#### Stated goal a
In the forum thread about replacing a PyTorch for loop, what is the shape of the boolean tensor comp?

#### Passage shown
>> Start

Reputation: 217
I have the following segment of for loop in my code. The nested loop is slowing down my complete execution.
for q in range(batchSize):
temp=torch.where((composition_matrix == pred[q]).all(dim=1))[0]
if len(temp)==0:
output[q]=0
else:
output[q]=int(temp[0])
Here, composition_matrix
is [14000,2]
dimensional pytorch tensor with only positive integers as cell values. pred
and output
both are a [batchSize,2]
dimensional torch tensor.
As this for loop is slowing my code a lot and I am unable to get the equivalent broadcasting solution to this code segment.
Does a broadcasting solution exists to eleminate this for loop?
I shall be grateful for any help.
A minimum reproducible example is
import torch
composition_matrix=torch.randint(3, 10, (14000,2))
batchSize=64
pred=torch.randint(3, 10, (batchSize,2))
output=torch.zeros([batchSize])
for q in range(batchSize):
temp=torch.where((composition_matrix == pred[q]).all(dim=1))[0]
if len(temp)==0:
output[q]=0
else:
output[q]=int(temp[0])
Upvotes: 2
Views: 1915
Reputation: 4181
To make it simple, you first need to understand what the operation is essentially doing. You've got two tensors. Tensor A is of shape (14000, 2)
and tensor B is of shape (64, 2)
. The operation you want to do is:
For each row B[i] in B, compare that B[i] (of shape (2,) with A (of shape (14000, 2)). If B[i] occurs within A, set output[i] = index of first occurrence.
This can actually be done in two lines of code (maybe even one line):
comp = (composition_matrix[:, None, :] == pred).all(dim=-1)
output = torch.argmax(comp.float(), axis=0)
The first line creates comp
, the broadcasted comparison of composition_matrix
and pred
, a boolean tensor of shape (14000, 64)
.
The second line needs to find the "index of the first match". This can be done quite simply with argmax: it will return the index of the first "1" (or if all the values are "0", will return the first index, ie, 0).

>> End

#### Stated goal b
Update the stretch of rows from the start through the line containing "[x=268, y=76]", replacing "notifications" with "alerts" and leaving all else unchanged.

Raw records:
>> Start

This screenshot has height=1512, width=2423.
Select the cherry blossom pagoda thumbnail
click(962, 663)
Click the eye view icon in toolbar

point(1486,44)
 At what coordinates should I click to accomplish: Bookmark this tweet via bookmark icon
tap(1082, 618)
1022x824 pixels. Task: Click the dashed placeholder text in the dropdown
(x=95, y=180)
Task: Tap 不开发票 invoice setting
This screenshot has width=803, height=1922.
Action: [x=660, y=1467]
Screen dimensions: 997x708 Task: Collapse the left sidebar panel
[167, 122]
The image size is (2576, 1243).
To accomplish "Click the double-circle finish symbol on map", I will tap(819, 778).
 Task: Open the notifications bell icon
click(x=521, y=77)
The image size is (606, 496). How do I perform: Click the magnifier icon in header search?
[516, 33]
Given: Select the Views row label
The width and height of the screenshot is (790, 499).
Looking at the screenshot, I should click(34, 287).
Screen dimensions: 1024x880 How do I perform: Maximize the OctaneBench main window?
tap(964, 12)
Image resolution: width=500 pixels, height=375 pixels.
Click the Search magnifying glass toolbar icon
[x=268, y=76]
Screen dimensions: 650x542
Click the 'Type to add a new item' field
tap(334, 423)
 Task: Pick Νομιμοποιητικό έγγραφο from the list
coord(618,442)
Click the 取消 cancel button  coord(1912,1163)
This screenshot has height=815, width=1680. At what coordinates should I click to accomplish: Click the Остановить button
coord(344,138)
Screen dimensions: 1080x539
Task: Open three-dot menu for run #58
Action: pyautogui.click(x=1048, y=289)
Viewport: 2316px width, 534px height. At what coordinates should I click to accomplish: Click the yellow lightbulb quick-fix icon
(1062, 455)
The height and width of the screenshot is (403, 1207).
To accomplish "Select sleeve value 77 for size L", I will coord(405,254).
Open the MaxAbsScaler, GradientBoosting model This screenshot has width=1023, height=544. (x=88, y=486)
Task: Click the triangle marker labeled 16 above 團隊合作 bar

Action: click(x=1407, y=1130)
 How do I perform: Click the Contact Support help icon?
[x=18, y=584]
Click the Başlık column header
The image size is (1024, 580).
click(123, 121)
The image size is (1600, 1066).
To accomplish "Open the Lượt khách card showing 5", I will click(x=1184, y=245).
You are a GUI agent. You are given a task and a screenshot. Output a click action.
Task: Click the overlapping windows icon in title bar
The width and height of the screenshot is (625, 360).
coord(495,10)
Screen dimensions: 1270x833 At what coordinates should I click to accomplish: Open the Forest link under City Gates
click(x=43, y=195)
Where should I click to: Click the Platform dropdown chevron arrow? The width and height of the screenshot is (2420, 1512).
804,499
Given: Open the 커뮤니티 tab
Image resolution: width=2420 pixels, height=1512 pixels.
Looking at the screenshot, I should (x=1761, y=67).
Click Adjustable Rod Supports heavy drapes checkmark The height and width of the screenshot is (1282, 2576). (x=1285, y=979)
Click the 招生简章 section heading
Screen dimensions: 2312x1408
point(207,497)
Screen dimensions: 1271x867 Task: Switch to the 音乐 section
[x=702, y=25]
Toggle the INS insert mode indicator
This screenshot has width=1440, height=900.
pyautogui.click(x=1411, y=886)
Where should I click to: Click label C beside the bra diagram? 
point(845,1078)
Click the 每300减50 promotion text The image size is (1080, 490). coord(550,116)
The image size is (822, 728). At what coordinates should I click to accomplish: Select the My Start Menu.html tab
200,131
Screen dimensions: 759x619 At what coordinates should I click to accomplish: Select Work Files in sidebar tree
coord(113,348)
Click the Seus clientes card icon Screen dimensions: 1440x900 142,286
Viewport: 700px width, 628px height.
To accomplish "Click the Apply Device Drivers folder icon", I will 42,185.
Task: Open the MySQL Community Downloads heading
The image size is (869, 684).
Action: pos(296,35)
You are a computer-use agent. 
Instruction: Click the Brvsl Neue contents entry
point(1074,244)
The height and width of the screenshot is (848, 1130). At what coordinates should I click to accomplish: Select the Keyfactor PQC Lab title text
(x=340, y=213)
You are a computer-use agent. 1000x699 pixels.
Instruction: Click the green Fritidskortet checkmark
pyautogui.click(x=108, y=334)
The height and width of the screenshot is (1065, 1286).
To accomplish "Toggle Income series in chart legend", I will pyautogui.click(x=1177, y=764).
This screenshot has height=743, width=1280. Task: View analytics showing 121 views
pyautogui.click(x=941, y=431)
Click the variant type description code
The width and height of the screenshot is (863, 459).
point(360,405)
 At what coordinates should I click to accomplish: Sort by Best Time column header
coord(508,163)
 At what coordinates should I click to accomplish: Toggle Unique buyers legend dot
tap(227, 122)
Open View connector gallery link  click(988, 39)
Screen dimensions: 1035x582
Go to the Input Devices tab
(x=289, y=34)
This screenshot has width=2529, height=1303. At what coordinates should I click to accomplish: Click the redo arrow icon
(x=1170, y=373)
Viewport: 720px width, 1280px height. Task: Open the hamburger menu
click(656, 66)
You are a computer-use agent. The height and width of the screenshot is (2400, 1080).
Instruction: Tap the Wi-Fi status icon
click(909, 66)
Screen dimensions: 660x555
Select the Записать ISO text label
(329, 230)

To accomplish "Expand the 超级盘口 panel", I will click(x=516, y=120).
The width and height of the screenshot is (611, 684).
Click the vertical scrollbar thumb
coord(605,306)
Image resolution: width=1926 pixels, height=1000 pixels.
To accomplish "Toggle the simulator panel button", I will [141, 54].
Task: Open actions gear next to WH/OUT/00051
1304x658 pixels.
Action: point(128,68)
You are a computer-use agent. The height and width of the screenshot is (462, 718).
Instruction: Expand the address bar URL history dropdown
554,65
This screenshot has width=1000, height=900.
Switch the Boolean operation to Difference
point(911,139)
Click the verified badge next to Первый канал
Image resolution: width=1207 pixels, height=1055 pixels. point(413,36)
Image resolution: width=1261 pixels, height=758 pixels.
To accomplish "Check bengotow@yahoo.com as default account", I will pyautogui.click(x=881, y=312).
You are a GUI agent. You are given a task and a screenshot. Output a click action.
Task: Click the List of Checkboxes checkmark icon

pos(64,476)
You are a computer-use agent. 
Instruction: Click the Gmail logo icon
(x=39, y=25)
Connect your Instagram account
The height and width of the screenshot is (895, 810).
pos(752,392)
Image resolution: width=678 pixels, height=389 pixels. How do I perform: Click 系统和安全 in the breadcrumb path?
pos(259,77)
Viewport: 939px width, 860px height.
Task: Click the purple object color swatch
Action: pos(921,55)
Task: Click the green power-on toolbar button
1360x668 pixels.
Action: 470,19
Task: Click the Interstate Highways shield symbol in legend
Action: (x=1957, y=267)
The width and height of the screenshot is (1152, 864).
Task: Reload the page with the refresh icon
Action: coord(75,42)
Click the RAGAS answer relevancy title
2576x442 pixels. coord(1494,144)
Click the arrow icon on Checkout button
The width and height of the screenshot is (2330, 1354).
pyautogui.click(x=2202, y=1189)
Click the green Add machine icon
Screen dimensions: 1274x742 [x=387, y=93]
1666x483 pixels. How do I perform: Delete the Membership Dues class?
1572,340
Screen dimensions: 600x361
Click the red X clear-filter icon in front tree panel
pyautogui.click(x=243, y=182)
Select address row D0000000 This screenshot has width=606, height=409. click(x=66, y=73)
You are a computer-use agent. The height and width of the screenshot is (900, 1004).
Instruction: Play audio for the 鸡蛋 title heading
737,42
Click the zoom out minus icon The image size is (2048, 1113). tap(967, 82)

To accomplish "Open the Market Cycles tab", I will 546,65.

>> End

#### Full response a
(14000, 64)

#### Full response b
This screenshot has height=1512, width=2423.
Select the cherry blossom pagoda thumbnail
click(962, 663)
Click the eye view icon in toolbar

point(1486,44)
 At what coordinates should I click to accomplish: Bookmark this tweet via bookmark icon
tap(1082, 618)
1022x824 pixels. Task: Click the dashed placeholder text in the dropdown
(x=95, y=180)
Task: Tap 不开发票 invoice setting
This screenshot has width=803, height=1922.
Action: [x=660, y=1467]
Screen dimensions: 997x708 Task: Collapse the left sidebar panel
[167, 122]
The image size is (2576, 1243).
To accomplish "Click the double-circle finish symbol on map", I will tap(819, 778).
 Task: Open the alerts bell icon
click(x=521, y=77)
The image size is (606, 496). How do I perform: Click the magnifier icon in header search?
[516, 33]
Given: Select the Views row label
The width and height of the screenshot is (790, 499).
Looking at the screenshot, I should click(34, 287).
Screen dimensions: 1024x880 How do I perform: Maximize the OctaneBench main window?
tap(964, 12)
Image resolution: width=500 pixels, height=375 pixels.
Click the Search magnifying glass toolbar icon
[x=268, y=76]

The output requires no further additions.